No todo es negativo en el mundo de los videojuegos. Algunos títulos del género pueden causar beneficios al mejorar las capacidades visuales y espaciales en el sector infantil. Desde la Asociación Estadounidense de Psicología se dice que los juegos contribuyen a controlar la diabetes, el dolor y son herramientas complementarias en la psicoterapia.

La realidad es que son dañinos, pero para una minoría de niños con problemas de personalidad o de salud mental anteriores.
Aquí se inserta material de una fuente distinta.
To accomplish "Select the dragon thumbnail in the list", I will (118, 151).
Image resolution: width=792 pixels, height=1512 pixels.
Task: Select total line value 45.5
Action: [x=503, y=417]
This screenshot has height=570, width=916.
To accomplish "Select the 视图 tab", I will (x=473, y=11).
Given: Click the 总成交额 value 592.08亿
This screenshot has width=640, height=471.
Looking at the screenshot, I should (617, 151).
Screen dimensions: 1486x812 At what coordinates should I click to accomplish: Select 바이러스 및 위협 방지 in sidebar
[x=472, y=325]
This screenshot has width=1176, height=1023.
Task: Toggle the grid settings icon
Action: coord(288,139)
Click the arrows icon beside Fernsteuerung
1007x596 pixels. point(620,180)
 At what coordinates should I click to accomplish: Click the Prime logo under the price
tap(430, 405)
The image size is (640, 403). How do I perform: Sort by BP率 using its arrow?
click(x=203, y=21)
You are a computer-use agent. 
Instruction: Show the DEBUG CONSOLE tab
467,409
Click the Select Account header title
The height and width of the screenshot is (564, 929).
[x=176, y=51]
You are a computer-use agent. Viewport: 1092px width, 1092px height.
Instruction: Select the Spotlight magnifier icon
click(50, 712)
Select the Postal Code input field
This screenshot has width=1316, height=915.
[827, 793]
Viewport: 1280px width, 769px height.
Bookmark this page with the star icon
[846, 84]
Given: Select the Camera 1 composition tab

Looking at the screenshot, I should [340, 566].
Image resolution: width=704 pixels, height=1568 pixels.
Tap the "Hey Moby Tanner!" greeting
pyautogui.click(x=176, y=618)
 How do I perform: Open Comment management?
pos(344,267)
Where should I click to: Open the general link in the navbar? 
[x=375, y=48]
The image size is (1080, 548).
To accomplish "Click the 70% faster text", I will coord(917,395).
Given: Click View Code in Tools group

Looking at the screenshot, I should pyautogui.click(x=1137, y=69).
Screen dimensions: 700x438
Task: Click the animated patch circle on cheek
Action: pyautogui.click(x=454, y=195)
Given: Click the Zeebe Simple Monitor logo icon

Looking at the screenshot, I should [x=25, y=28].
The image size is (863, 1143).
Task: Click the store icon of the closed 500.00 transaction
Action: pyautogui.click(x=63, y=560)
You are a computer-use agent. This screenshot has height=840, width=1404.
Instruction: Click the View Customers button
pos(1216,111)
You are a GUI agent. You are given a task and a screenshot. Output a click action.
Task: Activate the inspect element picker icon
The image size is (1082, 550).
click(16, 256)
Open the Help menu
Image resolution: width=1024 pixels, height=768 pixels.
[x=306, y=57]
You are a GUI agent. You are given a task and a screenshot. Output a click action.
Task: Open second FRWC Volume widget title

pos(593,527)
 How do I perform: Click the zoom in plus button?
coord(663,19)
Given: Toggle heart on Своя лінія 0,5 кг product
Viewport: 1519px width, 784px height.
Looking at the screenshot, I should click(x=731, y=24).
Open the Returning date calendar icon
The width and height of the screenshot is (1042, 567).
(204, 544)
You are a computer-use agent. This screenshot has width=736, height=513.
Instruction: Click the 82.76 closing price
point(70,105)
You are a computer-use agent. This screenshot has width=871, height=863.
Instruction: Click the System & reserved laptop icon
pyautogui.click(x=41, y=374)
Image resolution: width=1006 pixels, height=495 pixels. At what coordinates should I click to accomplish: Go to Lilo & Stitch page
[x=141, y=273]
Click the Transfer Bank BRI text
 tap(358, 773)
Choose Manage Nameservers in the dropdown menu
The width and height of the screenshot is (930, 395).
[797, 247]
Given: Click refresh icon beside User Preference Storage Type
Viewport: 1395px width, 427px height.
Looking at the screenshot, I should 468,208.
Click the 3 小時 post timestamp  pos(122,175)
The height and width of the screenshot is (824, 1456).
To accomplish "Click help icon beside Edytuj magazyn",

Pamela Kato, del Centro Médico Universitario de Utrecht (Holanda), mostró que los juegos elaborados con un objetivo concreto pueden ayudar a prevenir ataques de asma, aliviar la gestión del dolor y ser útiles en el tratamiento de la diabetes. Pueden ser utilizados también para evaluaciones psicológicas en niños y adolescentes.

Además, pese a considerar que el uso de los videojuegos es desencadenante de la obesidad infantil, un nuevo estudio ha determinado que, por el contrario, se pueden utilizar para motivar a los niños a comer de manera más saludable. Concretamente se observó que los niños que jugaban con videojuegos “serios”, aumentan la cantidad de frutas y verduras que ingieren al día.

Prevenir este tipo de violencia, salvo en casos más serios en los que existan otro tipo de antecedentes, está en nuestras manos. Como padres, la supervisión en este área es fundamental ya que los videojuegos pueden aportar beneficios en el aprendizaje y desarrollo de los pequeños.